18 AUG 2023

QUT (Queensland University of Technology) and Brisbane Powerhouse are thrilled to announce the highly-anticipated winner of the 2023 Wandima Fellowship, proud Wakka Wakka, Ngugi and Birrpai woman, Ngioka Bunda-Heath. 

Drawn from a Yagara word meaning “rising; going upwards”, the year-long Wandima Fellowship, now in its second year, was formed to support early-career Indigenous Australian creative practitioners and includes a supported program of mentoring, professional development, internship and work experience within the creative space of both QUT and Brisbane Powerhouse. 

Based in Naarm (Melbourne), Ngioka is an independent First Nations dancer who holds an Advanced Diploma in the Performing Arts (Dance) from Aboriginal Centre for Performing Arts and was the first Aboriginal woman in her field to graduate from the Victorian Collage of the Arts with a Bachelor of Fine Arts (Dance). 

Ngioka already holds a strong presence in the Australian dance community as a dancer, teacher, choreographer, and coordinator which includes teaching within Bangarra Dance Theatre’s youth program and at Victorian College of the Arts. Her formidable efforts towards not only producing new, innovative works, but to sharing her knowledge through education and cultural experiences have given her a leading edge within her field, now being recognised with her rich potential for new, various career opportunities. 

As part of the Fellowship, Ngioka will explore her connection to country and develop her new contemporary dance work, Estuary. Based in Ngugi language in the form of song and dance techniques from Stradbroke Island, Estuary explores Mother Earth’s waterways as lifeblood connecting us all.  
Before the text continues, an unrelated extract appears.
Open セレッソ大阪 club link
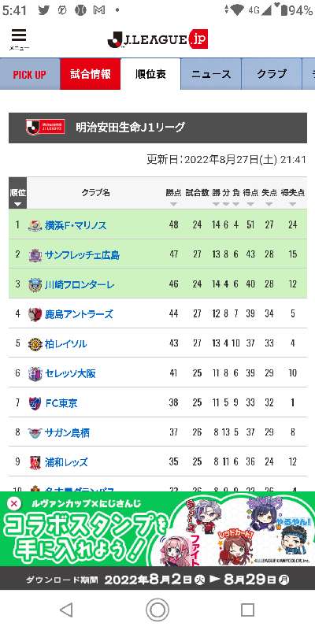Screen dimensions: 315x630 70,373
Ngoika says “It is time for me to come back home and create and share stories through dance. As an Indigenous Australian artist, this fellowship allows me to build upon my skills and showcase my passions whilst continuing the great work of those that have come before me whilst establishing deeper industry connections and pathways back home in Brisbane.” 

Brad Spolding, Arts Program Director of Brisbane Powerhouse states, “Ngioka Bunda-Heath is a dynamic and exciting artist with a substantial creative history and national and international practice. As the Wandima fellow, I look forward to supporting her practice and vision over this year-long program as she embarks on several new artistic projects.” 
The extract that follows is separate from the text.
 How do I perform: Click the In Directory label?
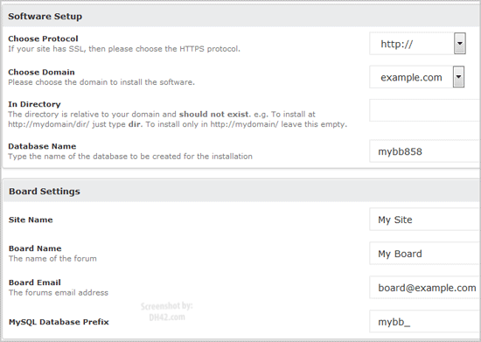34,104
Brisbane Powerhouse and QUT have been partners for well over a decade and in this time, have helped foster artistic talent though various programs. In turn, the Wandima Fellowship was a natural progression to help identify emerging First Nations artists and further connect with First Nations people.  

Angela Leitch, QUT Deputy Vice-Chancellor (Indigenous Strategy) says, “Ngioka is already a star on the rise with many accomplishments to her name, and I know this opportunity will only help her shine brighter. We are also looking forward to her working with her during the year to inspire and collaborate with QUT students during her fellowship to help to grow our local talent further.”  

We are delighted to welcome Ngioka and her depth of skill into the Brisbane Powerhouse team, further developing her personal creative practice while laying the foundation for specialised support, new professional networks and expanding opportunities. 

Congratulations Ngioka, we cannot wait to accompany you on this special journey.